Extracted information START

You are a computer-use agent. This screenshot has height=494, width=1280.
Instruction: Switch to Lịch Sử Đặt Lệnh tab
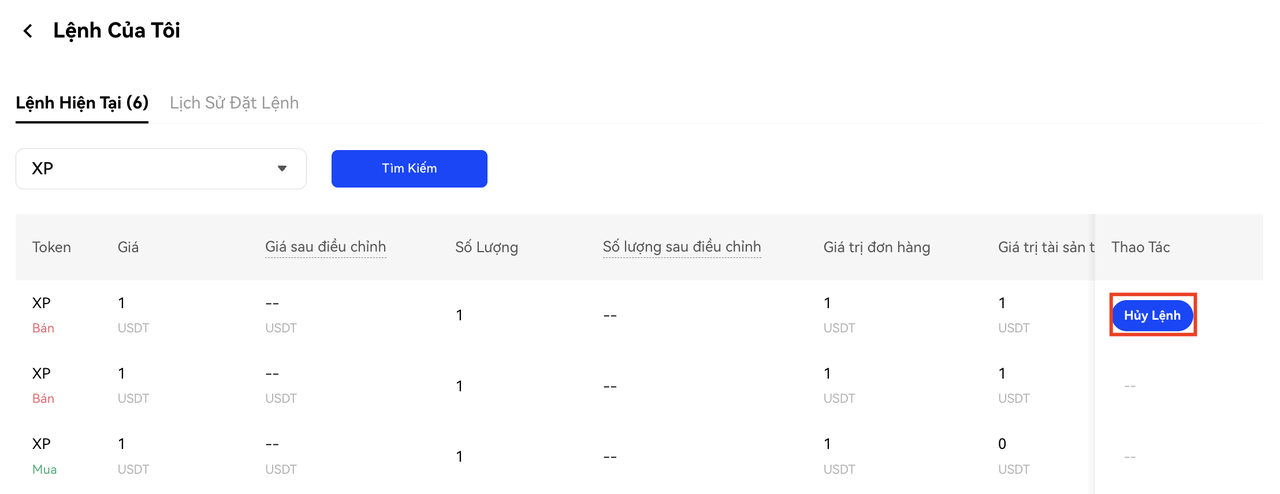234,103
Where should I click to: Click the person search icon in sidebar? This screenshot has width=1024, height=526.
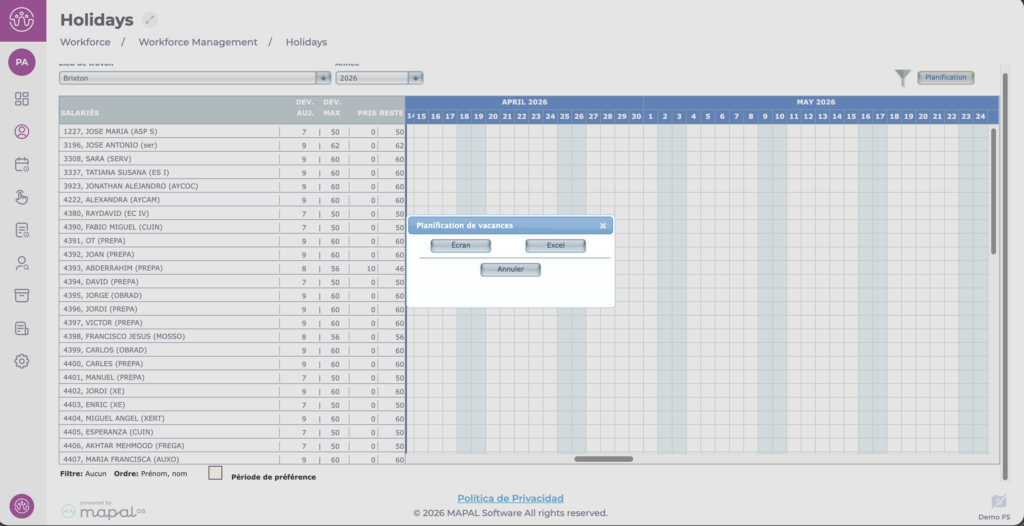click(22, 263)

Extracted information END

**Task requirements**
Copy the lines of the records, beginning where the line containing "Instruction: Switch to Lịch Sử Đặt Lệnh tab" appears and continuing through the final line, exactly and with no pictures.

**Solution to this problem**
Instruction: Switch to Lịch Sử Đặt Lệnh tab
234,103
Where should I click to: Click the person search icon in sidebar? This screenshot has width=1024, height=526.
click(22, 263)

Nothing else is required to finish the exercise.